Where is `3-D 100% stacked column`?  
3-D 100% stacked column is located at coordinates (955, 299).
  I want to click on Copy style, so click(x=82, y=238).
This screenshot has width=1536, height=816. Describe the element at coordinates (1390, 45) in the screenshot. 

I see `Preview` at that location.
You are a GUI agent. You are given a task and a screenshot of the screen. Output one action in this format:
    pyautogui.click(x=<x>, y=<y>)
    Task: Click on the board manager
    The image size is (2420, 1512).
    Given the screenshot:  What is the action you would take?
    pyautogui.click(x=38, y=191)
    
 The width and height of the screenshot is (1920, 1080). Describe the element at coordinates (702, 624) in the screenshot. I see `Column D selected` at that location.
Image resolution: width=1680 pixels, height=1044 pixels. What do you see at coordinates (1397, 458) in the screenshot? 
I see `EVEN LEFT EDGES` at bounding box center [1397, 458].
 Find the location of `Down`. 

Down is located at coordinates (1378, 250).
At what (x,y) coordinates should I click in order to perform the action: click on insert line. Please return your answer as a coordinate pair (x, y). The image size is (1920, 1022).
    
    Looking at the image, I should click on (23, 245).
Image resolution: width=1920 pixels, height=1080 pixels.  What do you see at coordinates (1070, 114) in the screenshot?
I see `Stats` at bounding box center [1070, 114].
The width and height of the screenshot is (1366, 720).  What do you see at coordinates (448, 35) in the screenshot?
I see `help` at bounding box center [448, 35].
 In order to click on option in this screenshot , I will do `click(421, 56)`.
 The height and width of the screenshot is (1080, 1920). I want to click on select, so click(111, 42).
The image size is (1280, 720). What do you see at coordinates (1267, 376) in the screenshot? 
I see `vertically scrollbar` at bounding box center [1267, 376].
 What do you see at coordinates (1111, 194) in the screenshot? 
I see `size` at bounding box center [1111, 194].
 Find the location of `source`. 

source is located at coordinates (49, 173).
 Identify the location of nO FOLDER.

• _STATED GOAL_
Copy out the entire listing above word for word, from its first line through its last.

• _FINISHED EXERCISE_
Where is `3-D 100% stacked column`?  
3-D 100% stacked column is located at coordinates (955, 299).
  I want to click on Copy style, so click(x=82, y=238).
This screenshot has width=1536, height=816. Describe the element at coordinates (1390, 45) in the screenshot. 

I see `Preview` at that location.
You are a GUI agent. You are given a task and a screenshot of the screen. Output one action in this format:
    pyautogui.click(x=<x>, y=<y>)
    Task: Click on the board manager
    The image size is (2420, 1512).
    Given the screenshot:  What is the action you would take?
    pyautogui.click(x=38, y=191)
    
 The width and height of the screenshot is (1920, 1080). Describe the element at coordinates (702, 624) in the screenshot. I see `Column D selected` at that location.
Image resolution: width=1680 pixels, height=1044 pixels. What do you see at coordinates (1397, 458) in the screenshot? 
I see `EVEN LEFT EDGES` at bounding box center [1397, 458].
 Find the location of `Down`. 

Down is located at coordinates (1378, 250).
At what (x,y) coordinates should I click in order to perform the action: click on insert line. Please return your answer as a coordinate pair (x, y). The image size is (1920, 1022).
    
    Looking at the image, I should click on (23, 245).
Image resolution: width=1920 pixels, height=1080 pixels.  What do you see at coordinates (1070, 114) in the screenshot?
I see `Stats` at bounding box center [1070, 114].
The width and height of the screenshot is (1366, 720).  What do you see at coordinates (448, 35) in the screenshot?
I see `help` at bounding box center [448, 35].
 In order to click on option in this screenshot , I will do `click(421, 56)`.
 The height and width of the screenshot is (1080, 1920). I want to click on select, so click(111, 42).
The image size is (1280, 720). What do you see at coordinates (1267, 376) in the screenshot? 
I see `vertically scrollbar` at bounding box center [1267, 376].
 What do you see at coordinates (1111, 194) in the screenshot? 
I see `size` at bounding box center [1111, 194].
 Find the location of `source`. 

source is located at coordinates (49, 173).
 Identify the location of nO FOLDER.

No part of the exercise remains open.